Après la finance, je pense que la blockchain se généralisera pour inclure toutes sortes de services d’État. Une fois ce point atteint, l’étape suivante consistera à appliquer le FHE aux services internet au sens large — apprentissage automatique, cloud computing, etc.
La vision à long terme est de commencer par la blockchain, d’étendre aux services d’État et de réseau, pour finalement parvenir à un chiffrement de bout en bout sur toutes les applications internet.
Pour vous, la blockchain sera une couche au-dessus de l’internet traditionnel, où la blockchain serait utilisée dans chaque transaction ou action ?
Exactement. Mais je pense au-delà de la blockchain. Les blockchains sont un excellent cas d’usage initial pour le FHE puisque tout y est public par défaut.
Mais à terme, cela pourrait s’appliquer à l’ensemble de l’internet. Par exemple, imaginez utiliser ChatGPT avec un chiffrement de bout en bout — c’est réalisable avec le FHE. Il y a actuellement des défis de scalabilité, mais nous les surmonterons avec le temps.
Si chaque action en ligne pouvait être chiffrée de bout en bout, que ce soit sur une blockchain, un service gouvernemental ou un modèle d’IA, les préoccupations de confidentialité disparaîtraient — non pas parce que les gens ne s'en soucient pas, mais parce que la confidentialité serait garantie par conception.

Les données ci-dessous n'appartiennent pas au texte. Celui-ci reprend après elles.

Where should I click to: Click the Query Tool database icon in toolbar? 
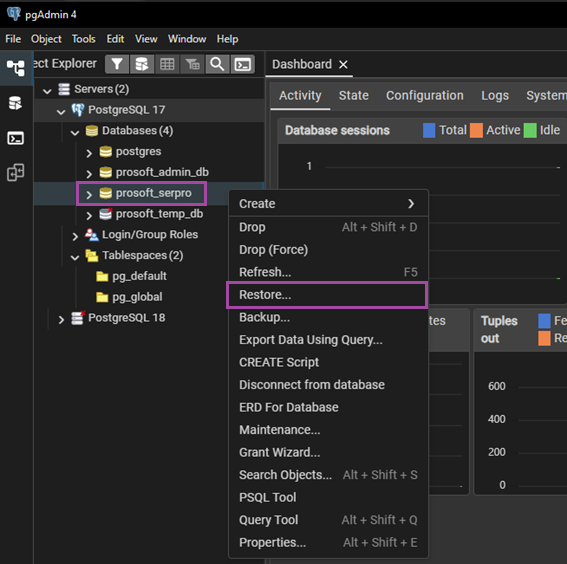142,64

C’est notre objectif ultime. Les gens ne devraient pas avoir à se soucier de la confidentialité, car la technologie la protégerait automatiquement.
Vous avez mentionné l'IA plus tôt. Comment le FHE s'intègre-t-il dans l'IA ?
Rand Hindi : La confidentialité dans l’IA est essentielle. Sans cela, nous donnons simplement toutes nos données aux entreprises. Certains pourraient dire : « Je fais confiance à Google avec mes données », mais dans un contexte blockchain, où tout est public, la confidentialité est cruciale.
Au-delà de cela, la confidentialité dans l’IA est essentielle pour exécuter des modèles d’IA on-chain.
Mon parcours est dans l’IA — je suis dans ce domaine depuis 2003 et dans la crypto depuis 2013. Il est évident que, tout comme les gens exigent la confidentialité dans les applications blockchain, ils la demanderont aussi dans les applications d’IA.
Les enjeux sont tout simplement trop élevés pour les ignorer, même si la mise en œuvre de la confidentialité dans les applications d’IA prendra plus de temps en raison de la complexité des modèles d’IA par rapport aux smart contracts.